I’ve always had the strangest crush on Miss Kittin. In another life, I conducted one of the first American interviews with her in support of the Miss Kittin and The Hacker LP, and then promptly ran screaming from anything she touched as the ruined glitter-temple of the great Electrocla$h swindle came tumbling down.
Then, lo and behold, the stoic cold-as-ice persona and sub-standard bleepiting saw Kittin, with the release of her first artist album, I Com, survive the crash by doing what those who’d been listening to her from a perspective other than American living in Berlin vicariously through techno had known she could do all along-prove to be an actual, skilled purveyor of electro and minimal-infused tech-pop. I Com had a punkish joyride of an ode to her manager (”Meet Sue Be She”), a screaming buzz-saw workout of a first single (”Professional Distortion”), one of the greatest DJ tools ever laid to vinyl (”I come dot com”) and a massive, amazing re-working of a SmashTV classic (”Dub About Me”, her ambient tear-jerker of a cover of “What About Me”).
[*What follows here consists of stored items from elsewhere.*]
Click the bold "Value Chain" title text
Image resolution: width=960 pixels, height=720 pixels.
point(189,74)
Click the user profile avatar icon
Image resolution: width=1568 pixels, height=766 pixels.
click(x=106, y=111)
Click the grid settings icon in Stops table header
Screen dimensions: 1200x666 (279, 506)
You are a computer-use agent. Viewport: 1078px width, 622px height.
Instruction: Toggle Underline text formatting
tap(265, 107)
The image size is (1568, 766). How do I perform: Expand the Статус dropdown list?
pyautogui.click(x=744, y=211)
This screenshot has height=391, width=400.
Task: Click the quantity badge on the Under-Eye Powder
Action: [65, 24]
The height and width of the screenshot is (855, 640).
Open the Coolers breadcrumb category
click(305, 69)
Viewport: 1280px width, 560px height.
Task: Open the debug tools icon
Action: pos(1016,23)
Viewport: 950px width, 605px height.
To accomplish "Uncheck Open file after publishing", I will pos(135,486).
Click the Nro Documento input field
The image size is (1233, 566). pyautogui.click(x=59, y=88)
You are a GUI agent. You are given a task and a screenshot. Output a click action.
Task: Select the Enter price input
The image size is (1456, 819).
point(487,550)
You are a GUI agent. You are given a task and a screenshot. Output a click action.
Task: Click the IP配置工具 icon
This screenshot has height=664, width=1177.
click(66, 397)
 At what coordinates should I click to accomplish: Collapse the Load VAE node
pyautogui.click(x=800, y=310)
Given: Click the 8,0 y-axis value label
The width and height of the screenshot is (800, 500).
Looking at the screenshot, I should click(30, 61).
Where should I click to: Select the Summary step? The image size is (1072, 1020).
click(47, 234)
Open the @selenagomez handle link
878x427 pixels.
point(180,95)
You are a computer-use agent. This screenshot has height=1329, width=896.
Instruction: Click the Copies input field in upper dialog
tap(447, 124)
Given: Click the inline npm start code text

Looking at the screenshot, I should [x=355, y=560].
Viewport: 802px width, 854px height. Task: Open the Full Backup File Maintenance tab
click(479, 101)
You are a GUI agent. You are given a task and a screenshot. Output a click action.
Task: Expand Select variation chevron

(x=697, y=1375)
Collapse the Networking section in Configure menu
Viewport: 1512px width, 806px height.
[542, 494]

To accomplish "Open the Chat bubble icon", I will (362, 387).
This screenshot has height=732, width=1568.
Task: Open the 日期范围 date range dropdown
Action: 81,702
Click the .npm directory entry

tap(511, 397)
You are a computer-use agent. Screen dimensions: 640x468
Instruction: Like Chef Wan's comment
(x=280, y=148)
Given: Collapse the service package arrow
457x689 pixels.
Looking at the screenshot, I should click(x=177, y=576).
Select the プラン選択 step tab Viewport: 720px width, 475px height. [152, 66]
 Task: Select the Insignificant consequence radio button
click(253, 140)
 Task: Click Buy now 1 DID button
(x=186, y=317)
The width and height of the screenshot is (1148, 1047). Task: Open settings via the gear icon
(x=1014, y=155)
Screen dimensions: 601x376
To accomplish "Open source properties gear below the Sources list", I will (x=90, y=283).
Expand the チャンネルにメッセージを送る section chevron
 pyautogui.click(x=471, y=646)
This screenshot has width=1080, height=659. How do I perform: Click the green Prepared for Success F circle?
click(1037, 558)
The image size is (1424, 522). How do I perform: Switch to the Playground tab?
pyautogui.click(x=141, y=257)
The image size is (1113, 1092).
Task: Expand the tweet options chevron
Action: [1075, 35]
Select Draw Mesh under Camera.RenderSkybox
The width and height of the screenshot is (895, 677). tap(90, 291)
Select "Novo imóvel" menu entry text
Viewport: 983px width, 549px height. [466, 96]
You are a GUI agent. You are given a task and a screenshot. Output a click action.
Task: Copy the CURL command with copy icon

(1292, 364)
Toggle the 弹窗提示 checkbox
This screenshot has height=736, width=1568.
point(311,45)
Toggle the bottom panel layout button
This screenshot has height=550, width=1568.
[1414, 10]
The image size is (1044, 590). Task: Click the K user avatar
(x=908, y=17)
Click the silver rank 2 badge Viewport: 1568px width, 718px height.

She followed the album up by releasing monthly DJ sets on her web site that lavished in the fact that her ears and heart have always held stock in more than now-laughable but still scene-making classics like “Frank Sinatra” and “Madame Hollywood” would lead to believe-ambient, punk, Detroit-cum-Berlin-and-back-’round minimal, the rock-star-at-the-turntables feel of Bpitch Control and the Factory stuff.
2008 finds Kittin, as she puts it, being “kidnapped by bats” and re-emerging with Batbox, her first full-length album in four years and her first release on her own label, Nobody’s Bizzness. If I Com surprised with quality, Batbox surprises with mood and tone: low-slung bass, pounding synths, a Kittin who is (gasp!) singing-and not just singing, intoning. Like, with emotion.
God, this is going to get taken the wrong way, but Batbox is the inverse of Britney Spears’ Blackout-the backgrounds here are dark and trembling territory, but the voice is soothing, emotive, at times a little haunting.
Only a trifle, a small fraction, of what’s coming on Batbox-but, at first listen, this track stands out as my favorite. Kittin’s in love, yes? Dreaming of a mixtape, of a love-note, of something whispered in her ear to drift her to sleep. This is damn near my definition of an anthem, and I’ve now played it three times on its own.
The first single from Batbox, “Kittin Is High”, is streaming over at her new, psycho-cat-bat website.
Again, and to reiterate: Kittin is now doin’ it for herself. Support her. Buy the record, buy the older singles, sign up for her newsletter.
Then throw your damn hands up and dance, this one’s worth it.



I like “I Com,” but it feels a bit long and stylistically disjointed. I much prefer the very, very good “Mixing Me.” Thanks for this new track. Sounds lovely. I think I’ll have to buy the record!